Ação estava suspensa aguardando definição sobre a aplicação da Lei Anticrime ao caso; réu teria prejudicado mais de 60 vítimas com exames falsificados
O Ministério Público do Distrito Federal e Territórios (MPDFT) obteve decisão favorável da 3ª Turma Criminal para prosseguimento da ação penal contra um dos proprietários da Clínica do Povo, em Samambaia. Ele foi denunciado pelos crimes de estelionato (46 vezes), falsificação de documento particular (61 vezes), exercício ilegal da Medicina e perigo para a vida ou a saúde de outrem.
O processo foi suspenso pelo juízo da 1ª instância em 2020 após a entrada em vigor da Lei 13.964/19, conhecida como Pacote Anticrime, que determinou a obrigatoriedade de representação das vítimas em ações por estelionato. O MPDFT recorreu e conseguiu revogar a decisão sob o argumento de que os depoimentos prestados no decorrer das investigações supriam a representação formal das vítimas no processo. O fato de terem procurado a delegacia para narrar os fatos e auxiliar na apuração do crime já seria uma demonstração válida de interesse pela atuação judicial.
A denúncia chegou a ser recebida em julho de 2017, mas estava suspensa aguardando a definição do Tribunal de Justiça. Com a retomada do andamento da ação, o próximo passo deve ser o agendamento de interrogatório do réu, que precede a sentença do juiz de 1ª instância.
Entenda o caso
De acordo com a denúncia da Promotoria de Justiça Criminal de Defesa dos Usuários dos Serviços de Saúde (Pró-vida), entre março e novembro de 2017, o réu exerceu a profissão de médico sem autorização legal, pois não possuía a formação acadêmica necessária. Ele se apresentava como médico do trabalho, dizendo-se apto para realizar exames clínicos admissionais. Para isso, utilizava carimbos de médicos contratados pela clínica.

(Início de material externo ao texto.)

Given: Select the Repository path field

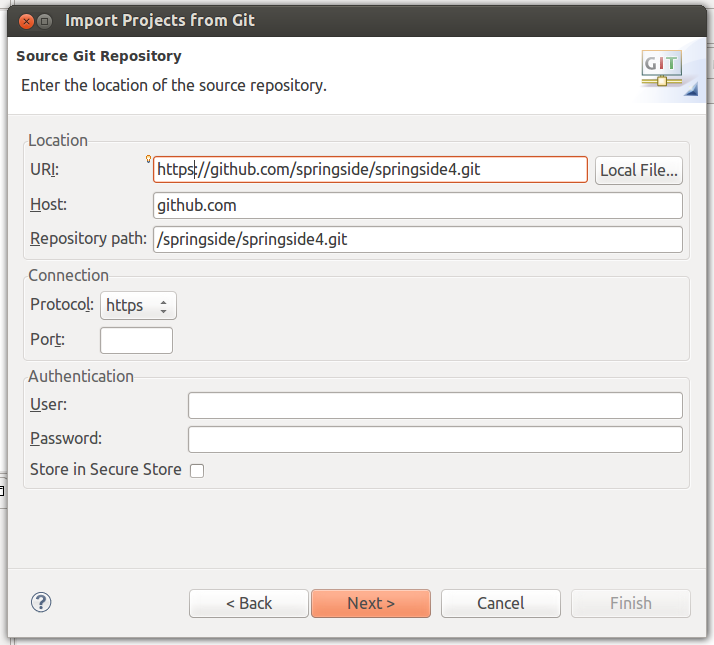Looking at the screenshot, I should click(x=418, y=239).
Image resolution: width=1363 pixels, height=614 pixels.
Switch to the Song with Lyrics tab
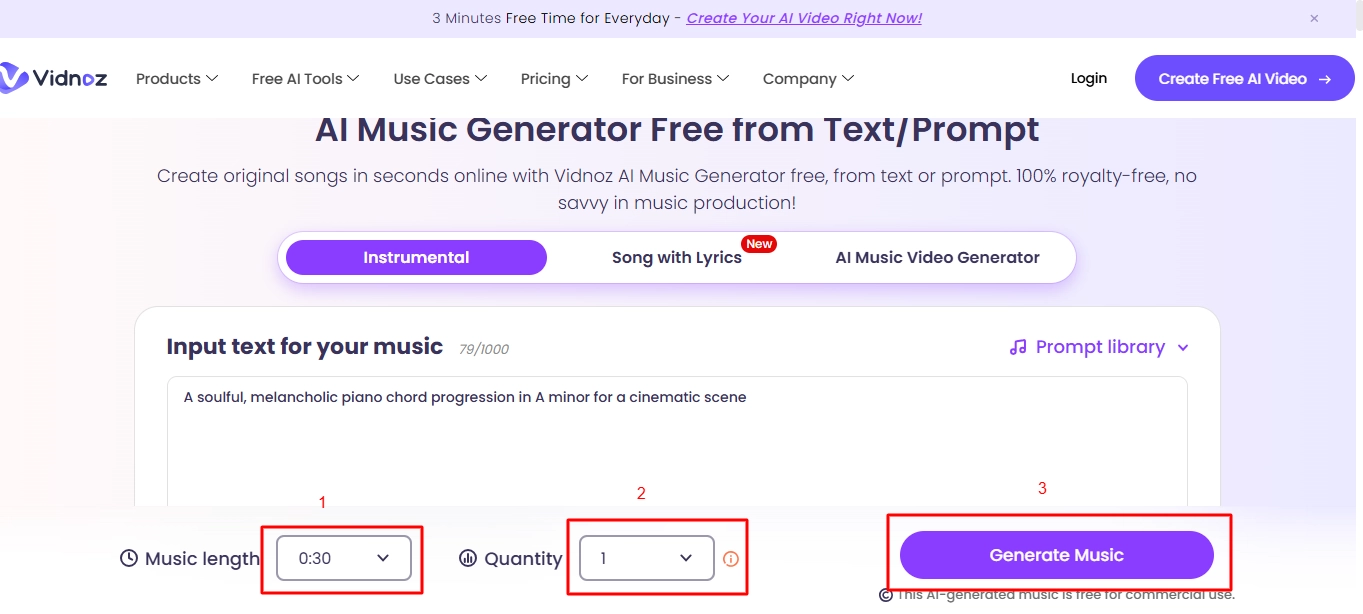(676, 257)
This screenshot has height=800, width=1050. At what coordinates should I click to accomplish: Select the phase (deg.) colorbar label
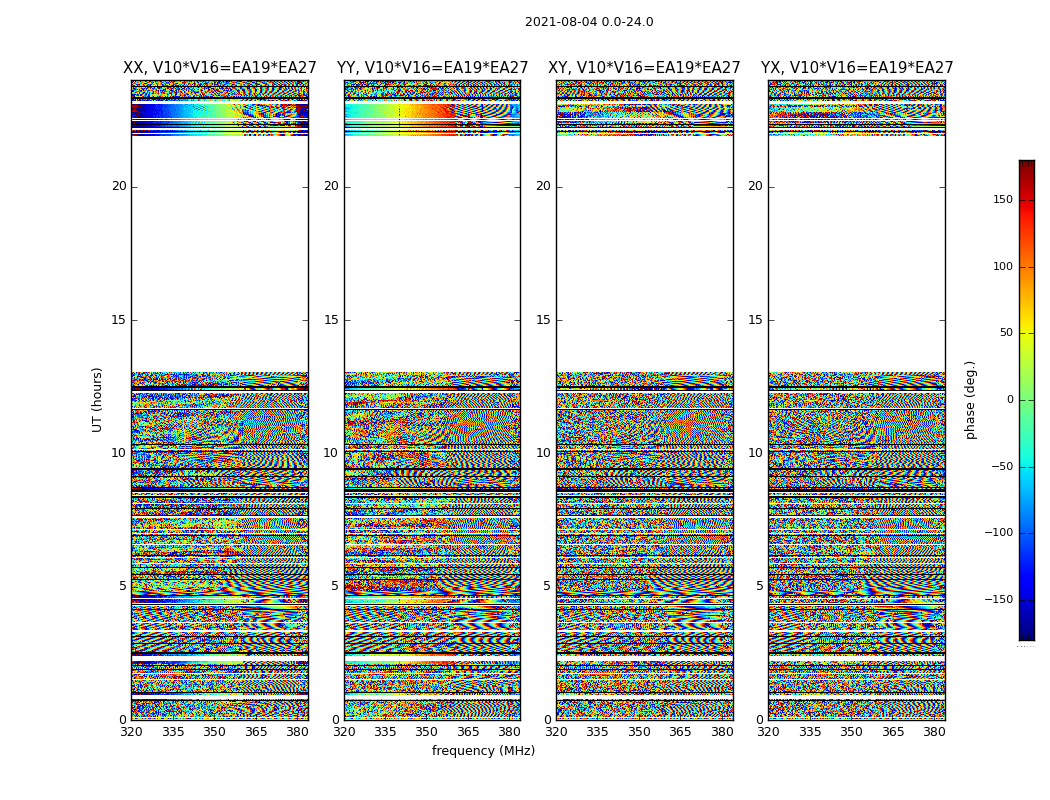click(x=971, y=399)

Ele também foi denunciado por falsificar exames laboratoriais de diversos pacientes. As amostras coletadas não eram enviadas ao laboratório: o réu falsificava os laudos e recebia os valores como se tivesse havido a análise, mas replicava resultados de pacientes anteriores.
O objetivo do réu era obter vantagem econômica ilegal. Pelo preço de um laudo verdadeiro, ele lucrava dezenas de vezes, replicando o resultado para inúmeros pacientes sem relação com o material biológico examinado. “Os documentos falsificados eram entregues às vítimas que, induzidas em erro, acreditavam que o resultado recebido era referente à amostra que coletaram na Clínica do Povo. Ludibriadas, pagavam vantagem econômica indevida por tais exames laboratoriais falsificados”, explica a denúncia.
Ao entregar resultados de exames falsificados, o réu colocou em risco a saúde dos pacientes, o que configura o crime de exposição a perigo de vida. Para a Pró-vida, essas condutas têm o poder de causar um grande dano social, pela quantidade de pessoas que frequentava a clínica devido ao valor acessível de exames. "A gravidade das condutas do acusado merece avaliação e resposta Estatal contundente. A população de Samambaia correu sérios riscos em virtude de uma exploração econômica criminosa, mediada por fraudes praticadas com ousadia e extrema reprovabilidade", argumenta a promotora de Justiça Alessandra Morato, titular da Pró-Vida.